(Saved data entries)

- Opening Delimiter -

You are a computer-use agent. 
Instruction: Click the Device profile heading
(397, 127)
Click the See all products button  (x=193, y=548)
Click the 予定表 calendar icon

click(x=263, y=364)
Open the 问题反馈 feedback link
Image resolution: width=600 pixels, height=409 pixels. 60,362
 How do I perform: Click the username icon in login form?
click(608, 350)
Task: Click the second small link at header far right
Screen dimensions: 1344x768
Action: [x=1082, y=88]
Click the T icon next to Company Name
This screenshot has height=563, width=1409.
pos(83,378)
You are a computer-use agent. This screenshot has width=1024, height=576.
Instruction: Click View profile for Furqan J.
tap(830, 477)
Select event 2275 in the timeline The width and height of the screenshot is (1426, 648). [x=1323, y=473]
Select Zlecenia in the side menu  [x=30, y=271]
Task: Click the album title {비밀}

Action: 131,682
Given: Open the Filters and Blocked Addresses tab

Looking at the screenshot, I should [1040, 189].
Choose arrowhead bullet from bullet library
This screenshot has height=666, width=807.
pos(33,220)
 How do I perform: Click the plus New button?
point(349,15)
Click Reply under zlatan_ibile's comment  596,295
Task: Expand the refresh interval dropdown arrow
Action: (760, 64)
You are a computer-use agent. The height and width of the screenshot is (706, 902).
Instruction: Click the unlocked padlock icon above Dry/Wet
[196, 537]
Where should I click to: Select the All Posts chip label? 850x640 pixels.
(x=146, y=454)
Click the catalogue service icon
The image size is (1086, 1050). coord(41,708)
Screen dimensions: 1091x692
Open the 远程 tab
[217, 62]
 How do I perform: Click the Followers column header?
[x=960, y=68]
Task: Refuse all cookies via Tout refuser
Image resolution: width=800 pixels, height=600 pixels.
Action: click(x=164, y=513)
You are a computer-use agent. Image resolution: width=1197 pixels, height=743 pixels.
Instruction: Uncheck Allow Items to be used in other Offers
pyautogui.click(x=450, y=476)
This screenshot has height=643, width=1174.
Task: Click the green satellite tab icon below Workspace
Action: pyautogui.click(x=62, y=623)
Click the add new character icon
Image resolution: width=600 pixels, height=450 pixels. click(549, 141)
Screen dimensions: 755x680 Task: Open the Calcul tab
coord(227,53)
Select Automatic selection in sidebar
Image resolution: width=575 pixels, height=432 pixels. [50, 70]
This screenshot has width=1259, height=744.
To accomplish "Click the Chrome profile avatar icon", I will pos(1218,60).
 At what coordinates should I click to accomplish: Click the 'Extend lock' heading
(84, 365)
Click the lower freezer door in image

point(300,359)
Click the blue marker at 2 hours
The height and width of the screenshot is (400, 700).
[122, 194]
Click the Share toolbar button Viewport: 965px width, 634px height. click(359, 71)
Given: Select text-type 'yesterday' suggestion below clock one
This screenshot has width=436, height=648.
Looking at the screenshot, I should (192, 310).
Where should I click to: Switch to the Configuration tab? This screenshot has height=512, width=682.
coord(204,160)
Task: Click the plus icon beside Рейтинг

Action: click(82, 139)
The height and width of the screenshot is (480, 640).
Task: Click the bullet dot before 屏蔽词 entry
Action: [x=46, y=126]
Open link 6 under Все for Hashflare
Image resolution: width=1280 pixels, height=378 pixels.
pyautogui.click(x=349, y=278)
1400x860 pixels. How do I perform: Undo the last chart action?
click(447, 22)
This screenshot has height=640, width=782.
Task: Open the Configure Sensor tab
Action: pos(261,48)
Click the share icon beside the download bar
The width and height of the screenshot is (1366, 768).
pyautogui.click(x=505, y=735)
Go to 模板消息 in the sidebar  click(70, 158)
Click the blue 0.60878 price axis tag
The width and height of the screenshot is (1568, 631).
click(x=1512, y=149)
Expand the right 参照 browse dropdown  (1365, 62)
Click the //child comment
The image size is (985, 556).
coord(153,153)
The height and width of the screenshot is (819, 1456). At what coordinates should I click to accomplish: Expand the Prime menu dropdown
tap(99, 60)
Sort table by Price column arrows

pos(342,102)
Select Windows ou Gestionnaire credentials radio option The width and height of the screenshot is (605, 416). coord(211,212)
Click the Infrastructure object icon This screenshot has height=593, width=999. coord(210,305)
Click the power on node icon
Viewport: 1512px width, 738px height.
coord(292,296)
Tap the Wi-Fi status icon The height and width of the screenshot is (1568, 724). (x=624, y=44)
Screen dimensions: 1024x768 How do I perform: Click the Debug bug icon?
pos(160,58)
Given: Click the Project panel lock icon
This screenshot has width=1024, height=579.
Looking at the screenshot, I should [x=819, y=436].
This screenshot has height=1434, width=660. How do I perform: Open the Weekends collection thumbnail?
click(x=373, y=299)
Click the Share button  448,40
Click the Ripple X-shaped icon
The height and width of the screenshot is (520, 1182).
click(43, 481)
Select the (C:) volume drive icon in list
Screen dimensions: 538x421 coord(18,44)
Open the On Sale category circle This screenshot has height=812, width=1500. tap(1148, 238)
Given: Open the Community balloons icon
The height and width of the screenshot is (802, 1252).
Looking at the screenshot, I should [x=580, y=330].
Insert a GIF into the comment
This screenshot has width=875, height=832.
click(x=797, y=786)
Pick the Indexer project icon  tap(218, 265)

- Closing Delimiter -

Here the job is to restate all of the data word for word.

You are a computer-use agent. 
Instruction: Click the Device profile heading
(397, 127)
Click the See all products button  (x=193, y=548)
Click the 予定表 calendar icon

click(x=263, y=364)
Open the 问题反馈 feedback link
Image resolution: width=600 pixels, height=409 pixels. 60,362
 How do I perform: Click the username icon in login form?
click(608, 350)
Task: Click the second small link at header far right
Screen dimensions: 1344x768
Action: [x=1082, y=88]
Click the T icon next to Company Name
This screenshot has height=563, width=1409.
pos(83,378)
You are a computer-use agent. This screenshot has width=1024, height=576.
Instruction: Click View profile for Furqan J.
tap(830, 477)
Select event 2275 in the timeline The width and height of the screenshot is (1426, 648). [x=1323, y=473]
Select Zlecenia in the side menu  [x=30, y=271]
Task: Click the album title {비밀}

Action: 131,682
Given: Open the Filters and Blocked Addresses tab

Looking at the screenshot, I should [1040, 189].
Choose arrowhead bullet from bullet library
This screenshot has height=666, width=807.
pos(33,220)
 How do I perform: Click the plus New button?
point(349,15)
Click Reply under zlatan_ibile's comment  596,295
Task: Expand the refresh interval dropdown arrow
Action: (760, 64)
You are a computer-use agent. The height and width of the screenshot is (706, 902).
Instruction: Click the unlocked padlock icon above Dry/Wet
[196, 537]
Where should I click to: Select the All Posts chip label? 850x640 pixels.
(x=146, y=454)
Click the catalogue service icon
The image size is (1086, 1050). coord(41,708)
Screen dimensions: 1091x692
Open the 远程 tab
[217, 62]
 How do I perform: Click the Followers column header?
[x=960, y=68]
Task: Refuse all cookies via Tout refuser
Image resolution: width=800 pixels, height=600 pixels.
Action: click(x=164, y=513)
You are a computer-use agent. Image resolution: width=1197 pixels, height=743 pixels.
Instruction: Uncheck Allow Items to be used in other Offers
pyautogui.click(x=450, y=476)
This screenshot has height=643, width=1174.
Task: Click the green satellite tab icon below Workspace
Action: pyautogui.click(x=62, y=623)
Click the add new character icon
Image resolution: width=600 pixels, height=450 pixels. click(549, 141)
Screen dimensions: 755x680 Task: Open the Calcul tab
coord(227,53)
Select Automatic selection in sidebar
Image resolution: width=575 pixels, height=432 pixels. [50, 70]
This screenshot has width=1259, height=744.
To accomplish "Click the Chrome profile avatar icon", I will pos(1218,60).
 At what coordinates should I click to accomplish: Click the 'Extend lock' heading
(84, 365)
Click the lower freezer door in image

point(300,359)
Click the blue marker at 2 hours
The height and width of the screenshot is (400, 700).
[122, 194]
Click the Share toolbar button Viewport: 965px width, 634px height. click(359, 71)
Given: Select text-type 'yesterday' suggestion below clock one
This screenshot has width=436, height=648.
Looking at the screenshot, I should (192, 310).
Where should I click to: Switch to the Configuration tab? This screenshot has height=512, width=682.
coord(204,160)
Task: Click the plus icon beside Рейтинг

Action: click(82, 139)
The height and width of the screenshot is (480, 640).
Task: Click the bullet dot before 屏蔽词 entry
Action: [x=46, y=126]
Open link 6 under Все for Hashflare
Image resolution: width=1280 pixels, height=378 pixels.
pyautogui.click(x=349, y=278)
1400x860 pixels. How do I perform: Undo the last chart action?
click(447, 22)
This screenshot has height=640, width=782.
Task: Open the Configure Sensor tab
Action: pos(261,48)
Click the share icon beside the download bar
The width and height of the screenshot is (1366, 768).
pyautogui.click(x=505, y=735)
Go to 模板消息 in the sidebar  click(70, 158)
Click the blue 0.60878 price axis tag
The width and height of the screenshot is (1568, 631).
click(x=1512, y=149)
Expand the right 参照 browse dropdown  (1365, 62)
Click the //child comment
The image size is (985, 556).
coord(153,153)
The height and width of the screenshot is (819, 1456). At what coordinates should I click to accomplish: Expand the Prime menu dropdown
tap(99, 60)
Sort table by Price column arrows

pos(342,102)
Select Windows ou Gestionnaire credentials radio option The width and height of the screenshot is (605, 416). coord(211,212)
Click the Infrastructure object icon This screenshot has height=593, width=999. coord(210,305)
Click the power on node icon
Viewport: 1512px width, 738px height.
coord(292,296)
Tap the Wi-Fi status icon The height and width of the screenshot is (1568, 724). (x=624, y=44)
Screen dimensions: 1024x768 How do I perform: Click the Debug bug icon?
pos(160,58)
Given: Click the Project panel lock icon
This screenshot has width=1024, height=579.
Looking at the screenshot, I should [x=819, y=436].
This screenshot has height=1434, width=660. How do I perform: Open the Weekends collection thumbnail?
click(x=373, y=299)
Click the Share button  448,40
Click the Ripple X-shaped icon
The height and width of the screenshot is (520, 1182).
click(43, 481)
Select the (C:) volume drive icon in list
Screen dimensions: 538x421 coord(18,44)
Open the On Sale category circle This screenshot has height=812, width=1500. tap(1148, 238)
Given: Open the Community balloons icon
The height and width of the screenshot is (802, 1252).
Looking at the screenshot, I should [x=580, y=330].
Insert a GIF into the comment
This screenshot has width=875, height=832.
click(x=797, y=786)
Pick the Indexer project icon  tap(218, 265)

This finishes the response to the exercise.